If you were born in the age of Twitter, you know about 70-year-old Simpson as he stands incarcerated today. You're familiar with the refrain, "If it doesn't fit you must acquit," because you've seen Courtney B. Vance give an Emmy-winning performance as Johnnie Cochran on the FX broadcast and you've seen the grainy Bronco chase video on YouTube.

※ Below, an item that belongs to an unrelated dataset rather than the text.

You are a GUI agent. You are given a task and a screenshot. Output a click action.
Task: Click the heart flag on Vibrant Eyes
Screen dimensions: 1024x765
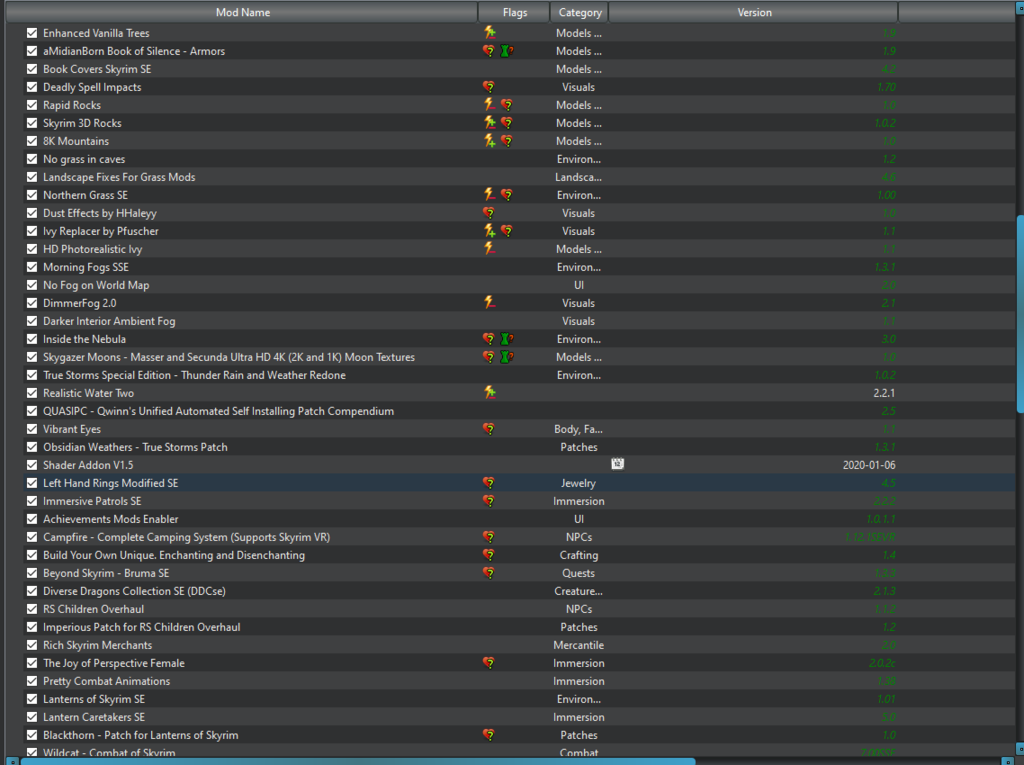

But if you're older, perhaps you saw that Bronco chase live as networks broke into the middle of the NBA playoffs with live coverage. Going back further, perhaps you're more familiar with "Naked Gun" O.J. Simpson. A little older and you may remember pitchman O.J. running through the airports in iconic Hertz commercials, briefcase in hand, trying to catch that plane. Older still? Maybe you recall the star Buffalo Bills running back or even watched him during his Heisman-winning days at the University of Southern California.
As Simpson was finally granted parole it may be difficult to imagine the man who once had Madison Avenue in the palm of his hand. It's difficult to perceive the fledgling actor with limited range who tackled small roles in films like "The Towering Inferno" and "Capricorn One," before finding his comedic niche in farce films like the "Naked Gun" series.
Simpson's acting career largely sprang from a Hall of Fame NFL career. Joining the Buffalo Bills in 1969 after winning the Heisman as the nation's best collegiate player the year before, Simpson became the first player in the NFL to rush for 2,000 yards in 1973 and, 44 years later, he remains one of only four players to ever do so. He is still just outside the top 20 in career NFL rushing yards and was first ballot Hall of Famer.
If America continues to have an unhealthy obsession with "The Juice," while other infamous figures like Charles Manson, John Wayne Gacy and Ted Bundy have faded with time, perhaps it's because there were so many different incarnations of Simpson before the crimes for which he became infamous. Whether it was actor O.J. or sports star O.J., or celebrity O.J., Simpson had woven himself into the fabric of America for decades before Nicole Brown Simpson and Ron Goldman were murdered. Perhaps that's why we simply can't get enough of his story.